I prefer the term hub as I like to reserve the term switch (unmanaged or managed) for devices that isolate traffic between two devices. hub <> unmanaged switch.


> Gateway, be it correct or not, IS widely used in the residential ISP market to refer to the device that adapts the service line to ethernet for the home.


This is the "communications protocol converter" that I spoke of. These would be the modems (DOCSIS or ADSL) in most cases.


> Typically, these devices DO provide the necessary functionality (NAT and DHCP) to allow multiple network nodes to share the single IP address provided by the ISP.


Some cable and DSL providers offer combination modem and router units, but the modems alone (which is what a vast majority of broadband users have) do not support NAT or DHCP.


> Sorry if I offended your clearly "superior intellect" by posting a simplified suggestion to someone who may not possess your same network experteese.

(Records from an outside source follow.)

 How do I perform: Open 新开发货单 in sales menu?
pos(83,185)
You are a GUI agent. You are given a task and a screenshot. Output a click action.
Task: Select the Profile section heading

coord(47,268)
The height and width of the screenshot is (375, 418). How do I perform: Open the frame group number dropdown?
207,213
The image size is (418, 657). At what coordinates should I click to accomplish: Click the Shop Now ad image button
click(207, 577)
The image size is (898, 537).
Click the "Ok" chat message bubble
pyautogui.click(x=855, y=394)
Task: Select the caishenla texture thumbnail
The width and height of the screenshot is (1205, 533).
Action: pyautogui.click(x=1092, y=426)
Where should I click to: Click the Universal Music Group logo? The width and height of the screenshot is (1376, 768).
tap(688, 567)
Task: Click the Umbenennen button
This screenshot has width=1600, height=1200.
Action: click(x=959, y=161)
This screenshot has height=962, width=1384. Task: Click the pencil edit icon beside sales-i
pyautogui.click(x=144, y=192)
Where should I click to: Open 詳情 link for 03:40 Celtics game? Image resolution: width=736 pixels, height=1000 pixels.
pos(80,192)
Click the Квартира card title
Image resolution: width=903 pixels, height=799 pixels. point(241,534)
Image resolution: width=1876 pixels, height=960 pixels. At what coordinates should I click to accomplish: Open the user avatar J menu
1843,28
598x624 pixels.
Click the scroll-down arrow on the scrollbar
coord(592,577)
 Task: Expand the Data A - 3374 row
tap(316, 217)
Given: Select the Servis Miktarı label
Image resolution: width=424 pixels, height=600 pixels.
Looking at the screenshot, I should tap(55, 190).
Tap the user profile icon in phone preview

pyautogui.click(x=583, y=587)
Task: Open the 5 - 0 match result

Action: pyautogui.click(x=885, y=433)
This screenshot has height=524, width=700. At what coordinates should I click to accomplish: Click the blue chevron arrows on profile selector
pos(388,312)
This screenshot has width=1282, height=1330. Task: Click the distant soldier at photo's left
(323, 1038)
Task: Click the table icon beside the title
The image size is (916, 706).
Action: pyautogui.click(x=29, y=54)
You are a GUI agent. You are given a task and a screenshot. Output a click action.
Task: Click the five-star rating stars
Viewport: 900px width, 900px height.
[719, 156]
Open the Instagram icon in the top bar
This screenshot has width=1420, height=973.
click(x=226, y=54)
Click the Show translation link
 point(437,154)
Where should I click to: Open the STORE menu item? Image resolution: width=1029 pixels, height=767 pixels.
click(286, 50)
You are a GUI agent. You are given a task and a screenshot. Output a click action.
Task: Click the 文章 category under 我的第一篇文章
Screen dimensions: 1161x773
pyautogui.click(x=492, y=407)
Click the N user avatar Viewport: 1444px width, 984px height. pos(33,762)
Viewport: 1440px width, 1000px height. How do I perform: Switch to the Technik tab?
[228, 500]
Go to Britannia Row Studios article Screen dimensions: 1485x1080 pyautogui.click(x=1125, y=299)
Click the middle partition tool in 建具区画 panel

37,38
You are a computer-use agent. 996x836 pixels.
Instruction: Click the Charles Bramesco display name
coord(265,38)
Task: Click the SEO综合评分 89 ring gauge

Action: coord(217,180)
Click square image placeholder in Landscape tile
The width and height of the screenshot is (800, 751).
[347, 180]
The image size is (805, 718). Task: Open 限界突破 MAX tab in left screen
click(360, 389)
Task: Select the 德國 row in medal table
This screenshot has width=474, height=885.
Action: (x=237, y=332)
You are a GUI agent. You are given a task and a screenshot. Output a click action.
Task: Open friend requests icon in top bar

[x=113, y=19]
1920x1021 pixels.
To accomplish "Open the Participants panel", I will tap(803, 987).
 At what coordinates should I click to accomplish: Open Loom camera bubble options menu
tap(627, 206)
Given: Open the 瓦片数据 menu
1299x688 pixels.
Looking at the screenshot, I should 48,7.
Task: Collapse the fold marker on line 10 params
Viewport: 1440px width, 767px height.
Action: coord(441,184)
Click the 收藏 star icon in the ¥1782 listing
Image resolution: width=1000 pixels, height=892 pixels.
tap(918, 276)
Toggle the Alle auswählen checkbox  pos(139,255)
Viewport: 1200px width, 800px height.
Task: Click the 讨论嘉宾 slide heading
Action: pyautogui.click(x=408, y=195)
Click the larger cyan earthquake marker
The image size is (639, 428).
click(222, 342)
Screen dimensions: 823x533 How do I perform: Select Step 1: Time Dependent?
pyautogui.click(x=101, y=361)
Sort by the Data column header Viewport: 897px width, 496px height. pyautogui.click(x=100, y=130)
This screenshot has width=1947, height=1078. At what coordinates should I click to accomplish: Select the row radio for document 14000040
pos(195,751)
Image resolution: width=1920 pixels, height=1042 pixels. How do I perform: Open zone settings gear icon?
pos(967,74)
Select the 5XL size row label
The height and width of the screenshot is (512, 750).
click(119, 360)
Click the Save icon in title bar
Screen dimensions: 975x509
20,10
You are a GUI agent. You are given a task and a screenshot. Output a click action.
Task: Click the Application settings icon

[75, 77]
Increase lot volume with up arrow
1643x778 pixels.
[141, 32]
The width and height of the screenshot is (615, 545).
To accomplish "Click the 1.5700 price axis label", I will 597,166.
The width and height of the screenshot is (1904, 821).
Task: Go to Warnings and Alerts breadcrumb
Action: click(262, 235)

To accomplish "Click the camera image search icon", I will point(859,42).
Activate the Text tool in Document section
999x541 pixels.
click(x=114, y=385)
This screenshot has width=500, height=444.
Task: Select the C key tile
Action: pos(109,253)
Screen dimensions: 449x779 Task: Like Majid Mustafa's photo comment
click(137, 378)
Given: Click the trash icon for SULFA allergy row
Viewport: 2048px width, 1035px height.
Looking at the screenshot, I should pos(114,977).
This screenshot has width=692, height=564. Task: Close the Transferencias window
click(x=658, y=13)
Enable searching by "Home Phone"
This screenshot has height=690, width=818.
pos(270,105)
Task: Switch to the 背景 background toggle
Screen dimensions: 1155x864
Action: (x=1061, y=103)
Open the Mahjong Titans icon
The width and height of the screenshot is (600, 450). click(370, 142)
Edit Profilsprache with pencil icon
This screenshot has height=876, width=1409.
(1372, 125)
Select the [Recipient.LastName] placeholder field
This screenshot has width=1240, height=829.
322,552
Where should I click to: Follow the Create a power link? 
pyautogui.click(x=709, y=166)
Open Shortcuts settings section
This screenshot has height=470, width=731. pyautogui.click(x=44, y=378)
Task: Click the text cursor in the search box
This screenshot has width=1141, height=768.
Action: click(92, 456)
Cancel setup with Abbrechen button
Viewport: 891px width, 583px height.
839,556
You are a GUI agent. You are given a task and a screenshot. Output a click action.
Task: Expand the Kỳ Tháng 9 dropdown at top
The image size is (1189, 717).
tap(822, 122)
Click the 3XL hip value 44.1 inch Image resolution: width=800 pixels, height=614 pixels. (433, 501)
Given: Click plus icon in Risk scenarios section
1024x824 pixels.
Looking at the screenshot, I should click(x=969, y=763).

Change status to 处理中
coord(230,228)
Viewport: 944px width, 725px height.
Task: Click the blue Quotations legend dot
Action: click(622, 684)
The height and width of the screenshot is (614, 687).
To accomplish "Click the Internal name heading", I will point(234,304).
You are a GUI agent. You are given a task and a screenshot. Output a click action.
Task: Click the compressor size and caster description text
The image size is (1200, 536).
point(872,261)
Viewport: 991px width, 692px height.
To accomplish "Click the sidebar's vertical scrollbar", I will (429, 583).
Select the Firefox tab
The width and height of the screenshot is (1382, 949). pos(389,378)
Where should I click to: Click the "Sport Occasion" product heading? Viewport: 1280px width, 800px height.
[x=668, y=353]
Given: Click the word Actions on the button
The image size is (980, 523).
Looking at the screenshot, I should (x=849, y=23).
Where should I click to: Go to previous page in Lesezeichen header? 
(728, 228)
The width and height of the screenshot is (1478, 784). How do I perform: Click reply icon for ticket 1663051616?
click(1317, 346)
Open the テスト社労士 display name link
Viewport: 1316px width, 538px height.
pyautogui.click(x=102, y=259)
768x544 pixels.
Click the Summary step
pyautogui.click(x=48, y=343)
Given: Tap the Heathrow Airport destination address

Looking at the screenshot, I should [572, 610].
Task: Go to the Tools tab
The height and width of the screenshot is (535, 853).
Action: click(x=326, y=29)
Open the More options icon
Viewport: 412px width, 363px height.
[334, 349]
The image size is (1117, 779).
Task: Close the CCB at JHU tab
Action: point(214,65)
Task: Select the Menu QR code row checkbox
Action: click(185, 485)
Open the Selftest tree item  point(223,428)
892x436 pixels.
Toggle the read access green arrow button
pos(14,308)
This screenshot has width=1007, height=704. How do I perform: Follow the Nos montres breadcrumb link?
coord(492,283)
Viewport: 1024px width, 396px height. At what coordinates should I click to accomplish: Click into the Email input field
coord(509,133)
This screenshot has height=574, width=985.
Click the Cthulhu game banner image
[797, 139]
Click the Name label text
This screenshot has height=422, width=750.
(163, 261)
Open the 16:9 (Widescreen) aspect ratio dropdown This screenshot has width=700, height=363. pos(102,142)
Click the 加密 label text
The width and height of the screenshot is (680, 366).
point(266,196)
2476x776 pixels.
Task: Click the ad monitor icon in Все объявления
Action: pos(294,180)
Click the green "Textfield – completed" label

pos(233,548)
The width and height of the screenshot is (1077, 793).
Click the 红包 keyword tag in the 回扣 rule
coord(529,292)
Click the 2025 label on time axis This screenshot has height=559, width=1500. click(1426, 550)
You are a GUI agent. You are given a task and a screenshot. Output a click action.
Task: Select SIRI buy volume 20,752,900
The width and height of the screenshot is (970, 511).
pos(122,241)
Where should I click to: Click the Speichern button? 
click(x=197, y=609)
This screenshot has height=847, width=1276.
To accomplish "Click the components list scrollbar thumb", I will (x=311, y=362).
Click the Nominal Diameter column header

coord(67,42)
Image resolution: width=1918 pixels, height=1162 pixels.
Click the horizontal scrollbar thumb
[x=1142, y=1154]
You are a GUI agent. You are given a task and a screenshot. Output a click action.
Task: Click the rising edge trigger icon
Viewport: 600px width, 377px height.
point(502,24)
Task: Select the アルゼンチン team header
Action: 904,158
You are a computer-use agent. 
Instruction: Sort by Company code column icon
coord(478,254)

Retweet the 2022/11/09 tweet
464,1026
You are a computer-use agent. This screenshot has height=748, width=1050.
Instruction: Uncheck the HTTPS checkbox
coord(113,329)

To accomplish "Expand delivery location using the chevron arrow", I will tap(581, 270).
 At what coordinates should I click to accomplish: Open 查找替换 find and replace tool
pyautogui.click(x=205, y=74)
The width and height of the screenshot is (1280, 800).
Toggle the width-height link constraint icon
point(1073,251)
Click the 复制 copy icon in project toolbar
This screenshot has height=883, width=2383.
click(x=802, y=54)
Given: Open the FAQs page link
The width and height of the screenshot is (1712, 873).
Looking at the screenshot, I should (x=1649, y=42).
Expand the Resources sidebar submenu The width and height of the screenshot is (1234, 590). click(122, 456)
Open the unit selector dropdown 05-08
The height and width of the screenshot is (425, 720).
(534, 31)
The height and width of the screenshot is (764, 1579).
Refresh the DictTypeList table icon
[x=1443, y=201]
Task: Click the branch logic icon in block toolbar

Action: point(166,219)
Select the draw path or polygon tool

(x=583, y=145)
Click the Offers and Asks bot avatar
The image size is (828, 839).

It isn't a matter of superior intellect at all. It is a matter of the fact that your post used unconventional terminology and in the HR2x as a router case, incorrect information. These are not hallmarks of a simplified explanation.


----------



## wetegg

bsprague said:


> For portability I've chosen a Verizon "aircard" as my only connection to the net. It works pretty good wherever I go but comes with a monthly 5 gig limit. I think that is about one HD Hollywood feature, so I'm not even tempted to try DOD.
> 
> The bandwidth that supports DOD comes (in most cases) from wires like the ones that belong to Comcast. If this becomes a market success, what will the wire companies do? In other words if about 10,000,000 of DirecTV's customers start watching a movie or two every night over Comcast's wires, will Comcast put a lid on it?
> 
> DirecTV, Apple, Netflix and others all want to send us a lot of HD big bandwidth stuff. Are the existing pipelines big enough?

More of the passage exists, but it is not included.